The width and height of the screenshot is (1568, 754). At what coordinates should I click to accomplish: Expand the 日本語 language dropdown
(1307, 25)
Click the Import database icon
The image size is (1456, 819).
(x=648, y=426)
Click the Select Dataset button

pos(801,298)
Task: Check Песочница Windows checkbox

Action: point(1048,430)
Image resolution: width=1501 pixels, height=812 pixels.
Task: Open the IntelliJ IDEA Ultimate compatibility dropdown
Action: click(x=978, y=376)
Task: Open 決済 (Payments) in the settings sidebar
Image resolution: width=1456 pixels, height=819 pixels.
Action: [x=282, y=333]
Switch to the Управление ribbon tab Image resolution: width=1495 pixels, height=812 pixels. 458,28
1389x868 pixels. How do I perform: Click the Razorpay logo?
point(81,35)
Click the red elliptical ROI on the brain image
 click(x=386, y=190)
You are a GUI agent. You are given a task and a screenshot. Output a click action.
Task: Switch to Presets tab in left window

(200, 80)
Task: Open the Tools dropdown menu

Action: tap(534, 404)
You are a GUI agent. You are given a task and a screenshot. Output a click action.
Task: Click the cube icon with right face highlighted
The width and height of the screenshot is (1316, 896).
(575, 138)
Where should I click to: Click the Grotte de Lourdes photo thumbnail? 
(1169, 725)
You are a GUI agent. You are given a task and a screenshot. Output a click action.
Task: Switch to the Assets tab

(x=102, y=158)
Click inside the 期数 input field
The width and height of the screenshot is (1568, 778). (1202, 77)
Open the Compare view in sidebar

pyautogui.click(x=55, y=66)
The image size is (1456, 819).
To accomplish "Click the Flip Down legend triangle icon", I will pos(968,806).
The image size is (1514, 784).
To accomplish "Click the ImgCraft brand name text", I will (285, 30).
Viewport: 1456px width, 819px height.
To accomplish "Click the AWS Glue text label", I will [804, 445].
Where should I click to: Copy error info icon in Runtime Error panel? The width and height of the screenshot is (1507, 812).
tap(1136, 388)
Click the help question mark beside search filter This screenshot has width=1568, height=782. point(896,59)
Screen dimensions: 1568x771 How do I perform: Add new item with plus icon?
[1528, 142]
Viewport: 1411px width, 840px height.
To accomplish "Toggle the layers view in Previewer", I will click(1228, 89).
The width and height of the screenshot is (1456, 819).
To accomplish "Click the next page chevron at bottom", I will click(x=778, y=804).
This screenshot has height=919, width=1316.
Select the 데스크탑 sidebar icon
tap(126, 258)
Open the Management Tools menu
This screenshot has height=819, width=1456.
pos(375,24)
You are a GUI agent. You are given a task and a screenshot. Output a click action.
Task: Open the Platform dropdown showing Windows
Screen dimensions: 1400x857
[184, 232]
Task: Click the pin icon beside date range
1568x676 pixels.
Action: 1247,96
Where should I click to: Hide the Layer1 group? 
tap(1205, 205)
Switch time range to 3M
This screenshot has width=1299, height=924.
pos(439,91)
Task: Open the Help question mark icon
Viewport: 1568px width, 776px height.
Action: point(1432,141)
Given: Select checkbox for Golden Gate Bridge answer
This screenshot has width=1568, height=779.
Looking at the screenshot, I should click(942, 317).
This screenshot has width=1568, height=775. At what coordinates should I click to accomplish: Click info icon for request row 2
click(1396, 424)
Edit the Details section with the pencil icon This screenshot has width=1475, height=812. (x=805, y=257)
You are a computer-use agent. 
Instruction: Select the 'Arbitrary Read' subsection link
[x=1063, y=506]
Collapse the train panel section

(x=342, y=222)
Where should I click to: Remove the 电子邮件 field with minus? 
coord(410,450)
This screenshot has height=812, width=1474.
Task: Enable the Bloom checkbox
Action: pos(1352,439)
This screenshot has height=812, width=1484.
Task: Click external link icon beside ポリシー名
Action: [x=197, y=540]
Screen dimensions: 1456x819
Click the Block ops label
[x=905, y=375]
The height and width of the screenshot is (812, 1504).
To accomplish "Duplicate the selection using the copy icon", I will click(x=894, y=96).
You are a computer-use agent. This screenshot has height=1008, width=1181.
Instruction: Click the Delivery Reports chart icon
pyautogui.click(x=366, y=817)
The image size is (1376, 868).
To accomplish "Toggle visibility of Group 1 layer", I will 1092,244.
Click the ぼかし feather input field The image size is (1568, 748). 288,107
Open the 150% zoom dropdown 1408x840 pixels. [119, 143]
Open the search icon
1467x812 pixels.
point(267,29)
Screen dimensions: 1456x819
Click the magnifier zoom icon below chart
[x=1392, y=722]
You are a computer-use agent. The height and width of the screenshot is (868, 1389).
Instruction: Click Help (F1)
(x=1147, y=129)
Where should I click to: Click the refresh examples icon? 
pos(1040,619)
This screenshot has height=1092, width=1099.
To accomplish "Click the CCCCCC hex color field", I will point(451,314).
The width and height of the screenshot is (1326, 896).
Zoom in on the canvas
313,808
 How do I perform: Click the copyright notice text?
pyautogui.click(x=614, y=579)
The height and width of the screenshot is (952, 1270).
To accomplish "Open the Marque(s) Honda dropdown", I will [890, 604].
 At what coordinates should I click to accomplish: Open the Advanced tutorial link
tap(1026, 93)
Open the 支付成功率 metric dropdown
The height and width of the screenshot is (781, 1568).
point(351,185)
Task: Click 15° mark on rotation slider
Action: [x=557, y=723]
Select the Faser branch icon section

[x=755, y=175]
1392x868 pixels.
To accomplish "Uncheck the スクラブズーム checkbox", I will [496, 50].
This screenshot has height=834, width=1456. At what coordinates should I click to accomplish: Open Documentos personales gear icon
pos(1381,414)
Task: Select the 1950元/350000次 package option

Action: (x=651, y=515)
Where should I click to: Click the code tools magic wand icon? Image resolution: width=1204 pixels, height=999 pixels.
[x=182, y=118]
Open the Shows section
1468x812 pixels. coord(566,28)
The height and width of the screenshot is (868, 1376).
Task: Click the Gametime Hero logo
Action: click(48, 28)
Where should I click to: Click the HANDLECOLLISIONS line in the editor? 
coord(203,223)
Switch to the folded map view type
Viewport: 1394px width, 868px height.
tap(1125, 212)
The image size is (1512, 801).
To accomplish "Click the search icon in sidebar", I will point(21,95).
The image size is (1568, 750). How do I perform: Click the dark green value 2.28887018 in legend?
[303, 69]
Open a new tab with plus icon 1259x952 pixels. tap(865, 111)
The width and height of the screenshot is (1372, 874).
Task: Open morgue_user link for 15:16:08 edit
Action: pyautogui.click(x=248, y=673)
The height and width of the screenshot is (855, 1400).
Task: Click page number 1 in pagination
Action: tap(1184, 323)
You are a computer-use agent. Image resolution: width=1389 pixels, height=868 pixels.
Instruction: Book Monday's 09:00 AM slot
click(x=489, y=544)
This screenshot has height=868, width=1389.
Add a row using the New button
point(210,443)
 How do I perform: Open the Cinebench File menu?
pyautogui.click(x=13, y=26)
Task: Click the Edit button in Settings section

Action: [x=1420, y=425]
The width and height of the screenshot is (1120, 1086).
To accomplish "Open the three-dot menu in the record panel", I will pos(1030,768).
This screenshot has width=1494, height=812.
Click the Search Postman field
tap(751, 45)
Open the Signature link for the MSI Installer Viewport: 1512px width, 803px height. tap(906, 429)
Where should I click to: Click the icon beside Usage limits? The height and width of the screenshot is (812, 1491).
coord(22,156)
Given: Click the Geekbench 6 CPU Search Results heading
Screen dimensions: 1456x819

*Problem details*.
The reply should consist solely of the lines above from the one that has "Add a row using the New button" through the one that has "This screenshot has width=1494, height=812.", reproduced exactly.

*Solution to the problem*.
Add a row using the New button
point(210,443)
 How do I perform: Open the Cinebench File menu?
pyautogui.click(x=13, y=26)
Task: Click the Edit button in Settings section

Action: [x=1420, y=425]
The width and height of the screenshot is (1120, 1086).
To accomplish "Open the three-dot menu in the record panel", I will pos(1030,768).
This screenshot has width=1494, height=812.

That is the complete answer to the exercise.